La sapienza del sorriso. Il martirio di don Giuseppe Puglisi – Recensione di Maria Teresa Mana

cop Vincenzo Bertolone, La sapienza del sorrisoVincenzo Bertolone, La sapienza del sorriso. Il martirio di don Giuseppe Puglisi, Paoline, Milano 2012, pp. 160, € 13,00

Questo libro è il resoconto delle indagini che l’autore, monsignor Vincenzo Bertolone, postulatore della causa di beatificazione di don Puglisi, ha svolto per dimostrare che l’assassinio di don Puglisi è stato un martirio deciso ed eseguito da Cosa Nostra il 15 settembre 1993, non perché fosse un loro aperto oppositore ma a causa del suo impegno evangelico e sociale come parroco della chiesa di San Gaetano nel quartiere Brancaccio di Palermo, quartiere dove era nato e cresciuto.

Brancaccio è un territorio da sempre feudo della mafia, controllato dalla criminalità organizzata con una rigida struttura verticale e orizzontale dove i boss hanno il potere di disporre a proprio arbitrio della vita di altri uomini.

Infatti don Puglisi appena arrivato a Brancaccio si rivelò fin da subito un avversario pericoloso per Cosa Nostra: l’attenzione particolare che egli rivolgeva ai bambini e ai vecchi abbandonati e l’importanza che attribuiva all’afabetizzazione dei giovani come alternativa alla delinquenza sottraeva alla mafia quei bambini che costituivano una sorta di vivaio dal quale essi traevano la loro manovalanza, soldati al loro servizio.
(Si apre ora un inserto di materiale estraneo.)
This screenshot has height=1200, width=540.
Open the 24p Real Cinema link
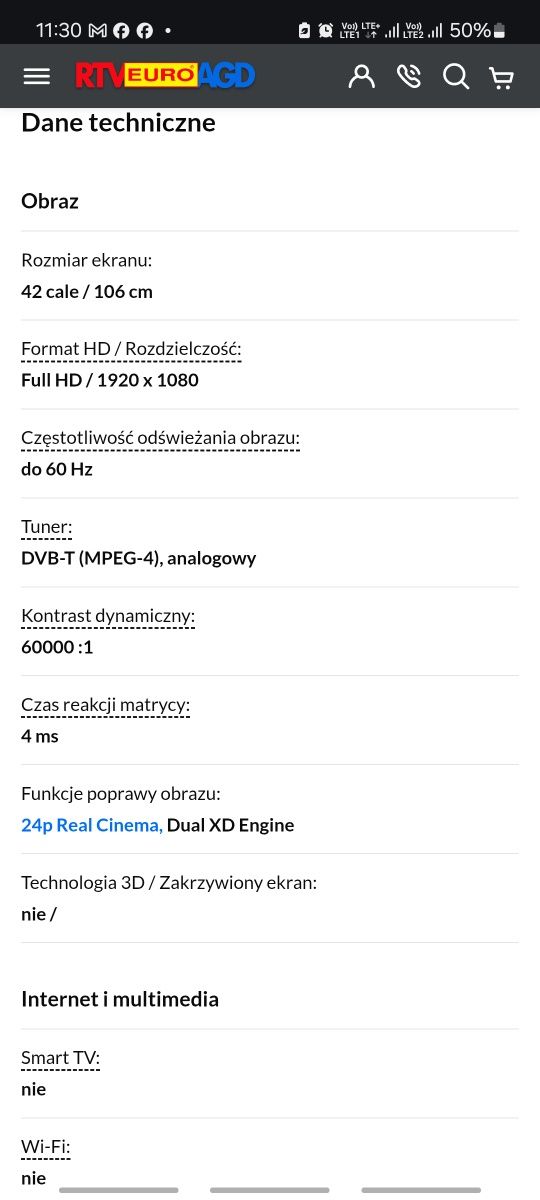pos(92,825)
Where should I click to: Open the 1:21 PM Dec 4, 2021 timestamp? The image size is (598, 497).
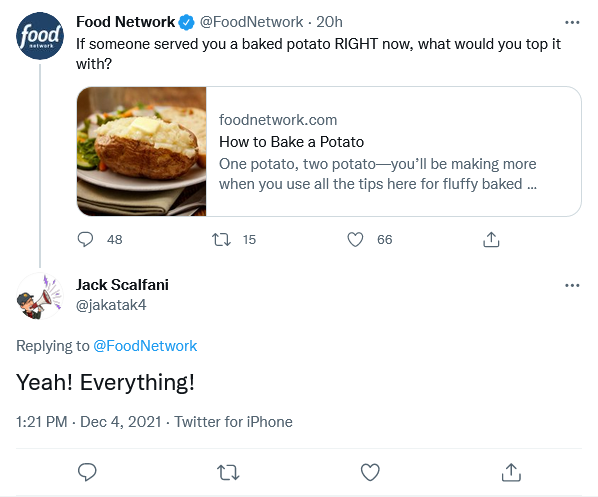(88, 422)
La formazione di don Puglisi era infatti basata sull’insegnamento del Concilio Vaticano II (inaugurato a Roma da Papa Giovanni XXIII nel 1962 e conclusosi nel 1965 sotto il papato di Paolo VI), «il più grande tentativo di modernizzazione della Chiesa dall’inizio della sua storia», «[…] è espressione di questa pastorale aperta all’esterno, capace di farsi carico anche dei problemi civili […]. Tale impegno non è accanto a quello sacerdotale, ma parte integrante del suo ministero» (il testo di questa citazione segue in questo libro, alla nota 13 di p.106).
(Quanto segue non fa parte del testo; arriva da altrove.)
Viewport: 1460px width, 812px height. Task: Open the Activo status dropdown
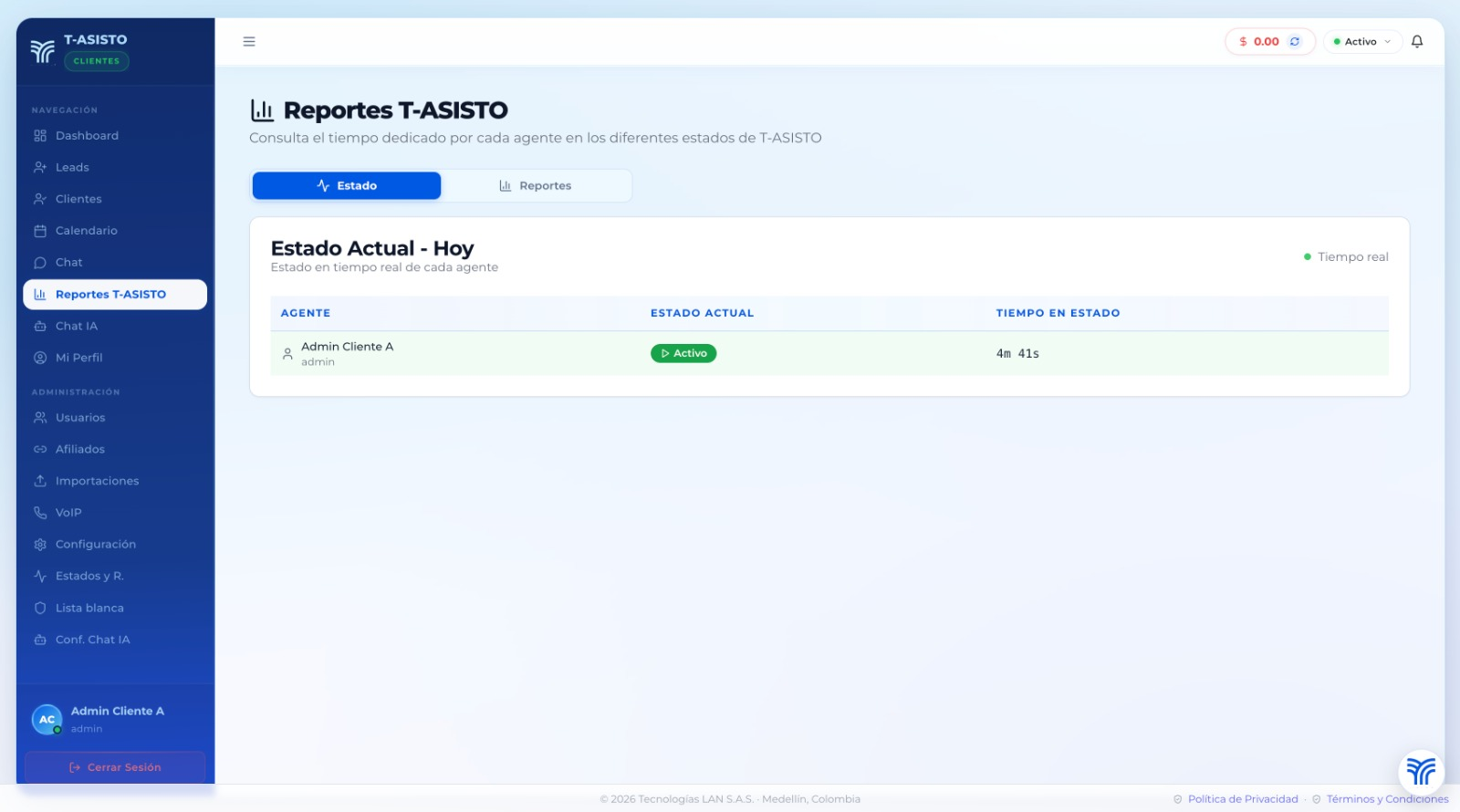(1361, 41)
La presunta religiosità dei mafiosi era invece esteriore e funzionale al riconoscimento sociale. Questo modo di praticare la religione si accordava con la partecipazione a rituali popolari corali consistenti in processioni per santi patroni, venerazione di immagini, rituali che fino alla fine degli anni Ottanta anche il clero (tranne poche eccezioni) finiva per accettare perdendo di vista il fine principale legato ai principi del Vangelo.
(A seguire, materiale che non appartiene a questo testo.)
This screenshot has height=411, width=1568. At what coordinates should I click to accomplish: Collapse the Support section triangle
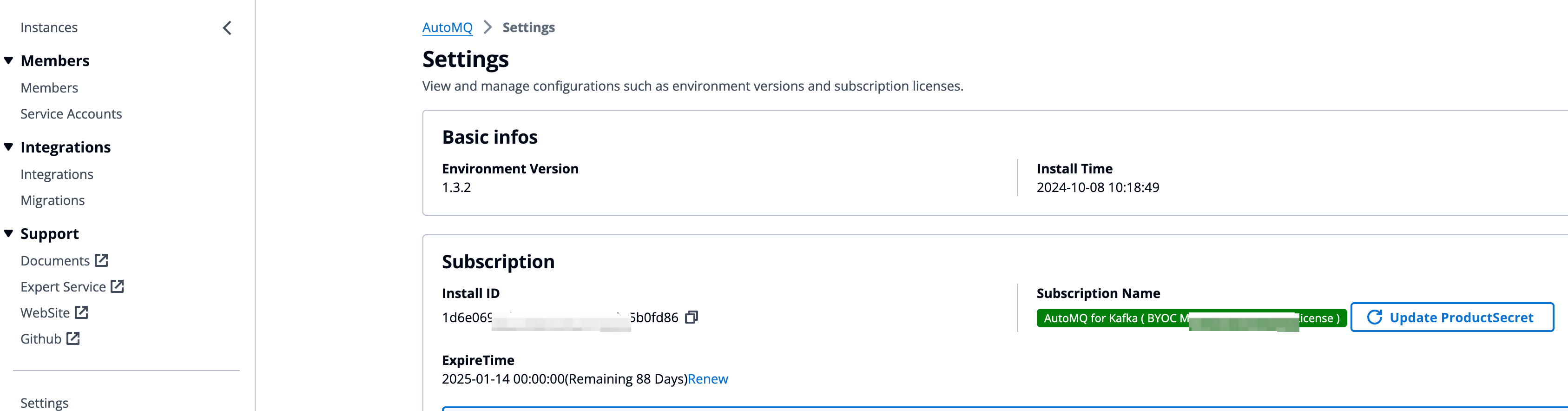pyautogui.click(x=8, y=234)
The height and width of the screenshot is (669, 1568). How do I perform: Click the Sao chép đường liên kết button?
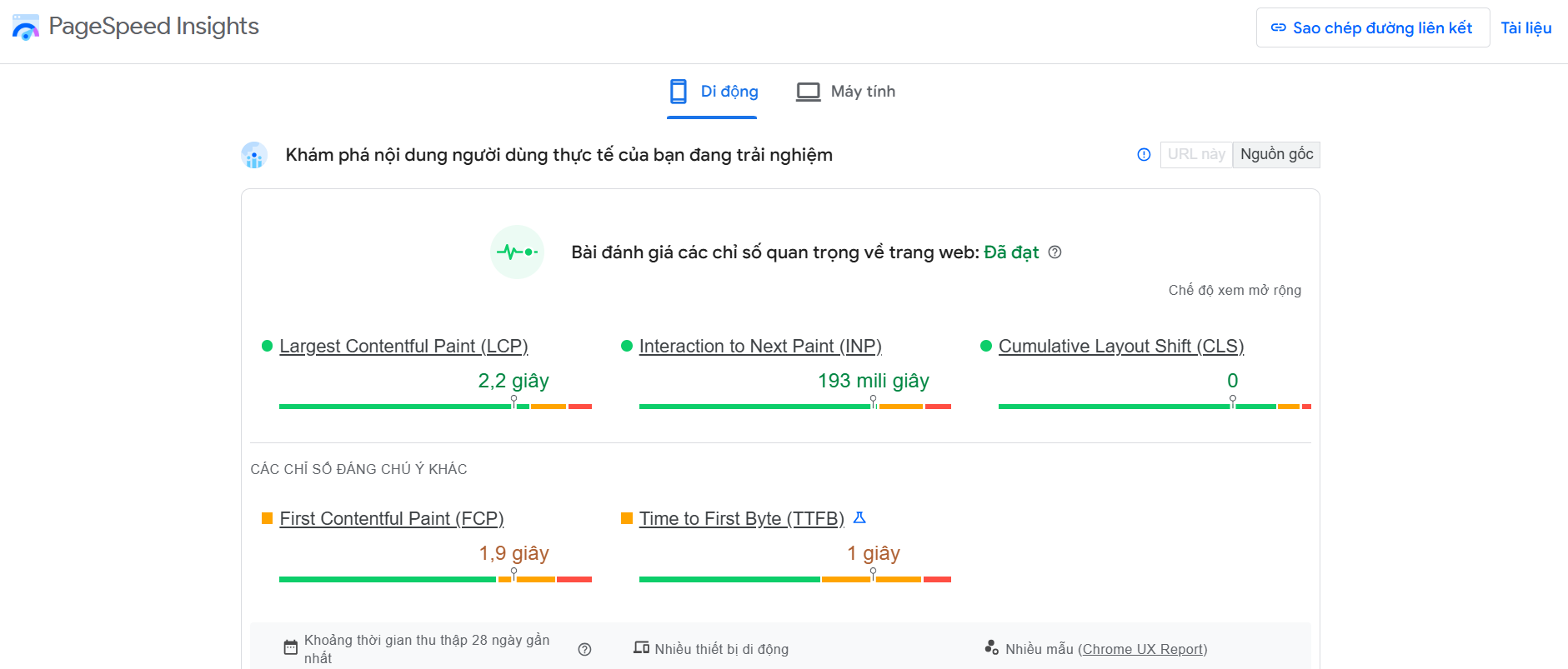click(1372, 26)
Lo sdoppiamento tra l’identità di facciata aderente alle forme esteriori della religione cattolica e la realtà della loro organizzazione che tuttora legittima omicidi, soprusi, violenze e corruzione di ogni genere, consente ai mafiosi di presentare una normalità: «[…] non trovavano opposizione da parte della società locale e chiarificazione e denuncia da parte dello stesso mondo ecclesiastico» (p. 51).

La semplicità di don Pino Puglisi, la sua coerenza tra princìpi di fede e comportamento, la cura praticata per il benessere spirituale e materiale delle persone erano riuscite a risvegliare la loro coscienza e il loro desiderio di autonomia e libertà. Cosa Nostra tutto questo non ha potuto tollerarlo.